Gradually, our students and teachers were invited to contribute to the artscape of the town. A series of ceramic-relief plaques of the 14 Stations of the Cross made by Shelly Bradbury and her students is installed in the contemplative garden of monastery San Lodovico, where they began to be used during the Via Crucis liturgy on Good Friday to guide the gathered congregation's devotions. A local hotel purchased one of our students’ large-scale drawings of a view of Orvieto for display in its dining room. Marie-Dominique Miserez, a Swiss painter deeply steeped in the traditional medium of egg tempera, joined forces with her students to paint a wall-sized Last Supper now installed in the refectory of the renovated 13th century Convento dei Servi.

Matthew Doll, the present director of the Orvieto program, describes the culminating event of one fall semester, when theatre artist Jeff Miller and ceramics artist Marino Moretti and their students joined forces to create a performance of the Nativity in the courtyard, a Presepe Vivente to which the townsfolk were invited as audience and participants. As Doll wrote in a private email,

The result was a perfect synthesis of our program’s desire to radiate out from the center, in grateful and charitable service, with the creative fruit of our students’ lives evident in their work. Everyone participated in the process. Everyone made masks with Marino for our major set piece in the garden-courtyard of Palazzo Simoncelli [the program headquarters], and each person had a role in a theatrical performance created as an itinerant procession of the shepherds through town, looking for the Christ child. With a growing crowd of local people following along, the players eventually entered the courtyard of the Palazzo. Candles dotted the perimeter walls, surrounding the central drama of 60-plus masks, placed on metal rods, at the back of the enclosure. At the center was a small fire instead of a traditional figure of the baby Jesus. The mask figures were placed beneath a metal canopy “punched” with designs by the students, itself open to the sky above and reflecting the firelight below. It was simple and focused, and invited participation. People were moved by the quiet but deep presence of a shared expression of the mystery of the Nativity.
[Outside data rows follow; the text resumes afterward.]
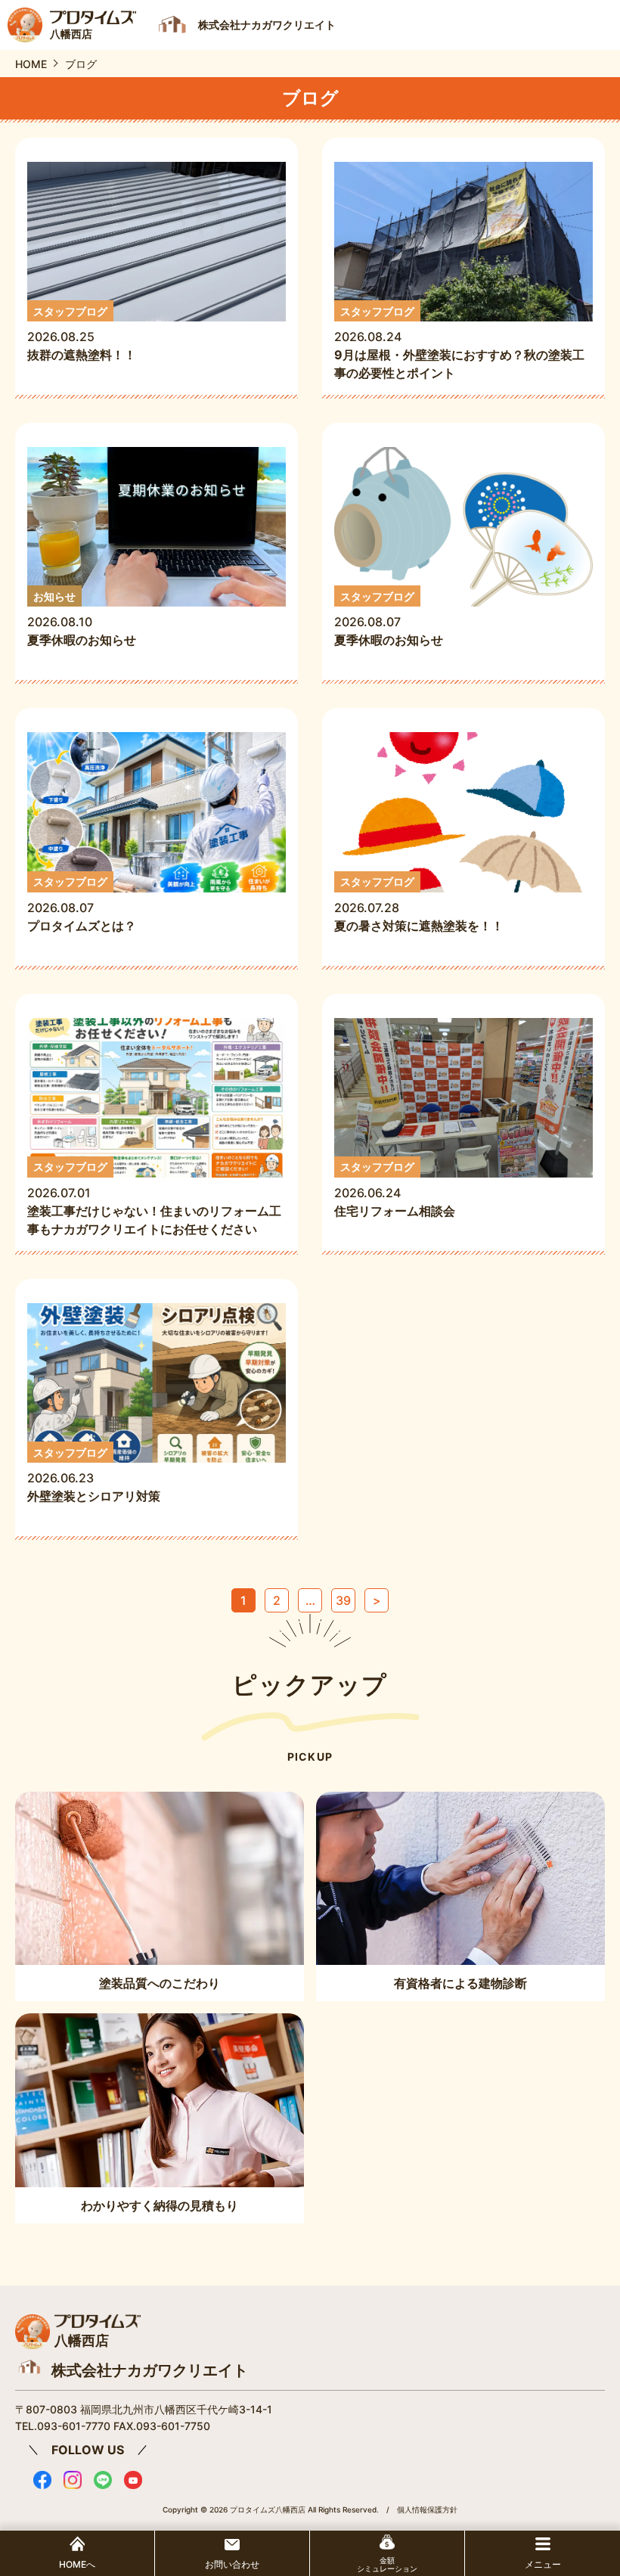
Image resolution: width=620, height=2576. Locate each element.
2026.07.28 (419, 904)
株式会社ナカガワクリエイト (149, 2370)
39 (343, 1600)
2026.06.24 (400, 1189)
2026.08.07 (388, 619)
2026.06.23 (93, 1475)
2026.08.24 (459, 343)
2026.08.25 (81, 334)
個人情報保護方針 (427, 2509)
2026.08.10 (81, 619)
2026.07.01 (154, 1198)
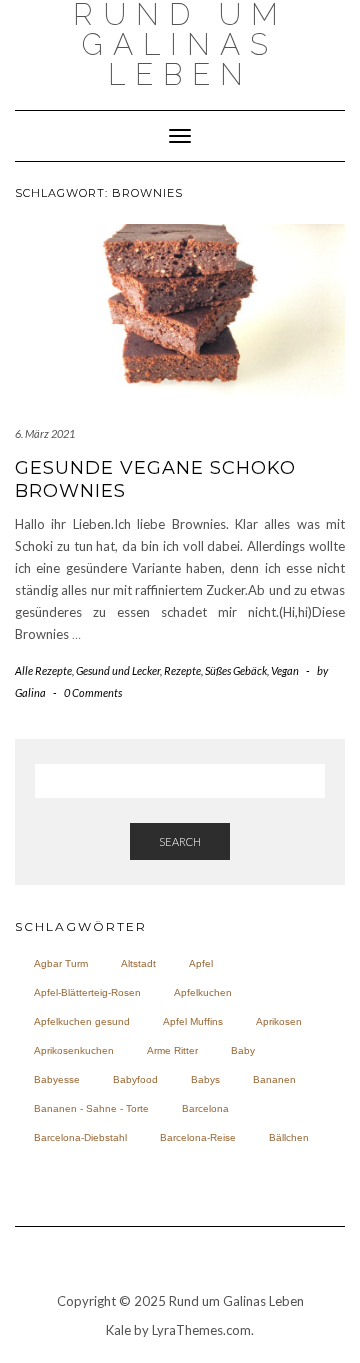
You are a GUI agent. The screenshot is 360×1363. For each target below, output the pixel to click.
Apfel (201, 963)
After the performance, the audience-now-participants were invited into the studio for an exhibition of original drawings, prints, paintings, sculptures and masks, all for sale. The proceeds of a thousand euros were given to needy families in Orvieto and in Bethlehem.  The event reflected the very purpose of St. Francis in his original living crèche in the village of Greccio, while introducing some creative innovation to the traditionalism of exhibiting manger scenes at Christmastide, so beloved by the people of Umbria.

Thus has been our progress from studying in situ art to making art in situ for a community; from renewing a respect for tradition to contributing to that tradition.

This essay is taken from the Introduction to John Skillen’s book Putting Art (back) in its Place (Hendrickson Publishers, 2016). An earlier version of the essay appeared in Comment magazine, September 17, 2012.